## EXERCISE PROMPT
Copy out the records below word for word, from the line containing "You are a computer-use agent. Image" through the line containing "Expand the Team Space location chevron", including both of those lines.
━━━━━━━━━━━━━━━━━━━━━━━━━━━━━━
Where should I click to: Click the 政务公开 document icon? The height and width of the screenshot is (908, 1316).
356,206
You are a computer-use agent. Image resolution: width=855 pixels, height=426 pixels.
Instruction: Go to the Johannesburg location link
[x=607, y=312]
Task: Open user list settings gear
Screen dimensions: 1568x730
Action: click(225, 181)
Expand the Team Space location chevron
━━━━━━━━━━━━━━━━━━━━━━━━━━━━━━
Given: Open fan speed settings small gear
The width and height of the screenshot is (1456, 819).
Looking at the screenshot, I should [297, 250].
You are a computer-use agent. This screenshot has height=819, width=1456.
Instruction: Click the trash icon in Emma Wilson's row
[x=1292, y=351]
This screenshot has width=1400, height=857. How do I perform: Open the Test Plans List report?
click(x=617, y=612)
━━━━━━━━━━━━━━━━━━━━━━━━━━━━━━
## RIGHT ANSWER
You are a computer-use agent. Image resolution: width=855 pixels, height=426 pixels.
Instruction: Go to the Johannesburg location link
[x=607, y=312]
Task: Open user list settings gear
Screen dimensions: 1568x730
Action: click(225, 181)
Expand the Team Space location chevron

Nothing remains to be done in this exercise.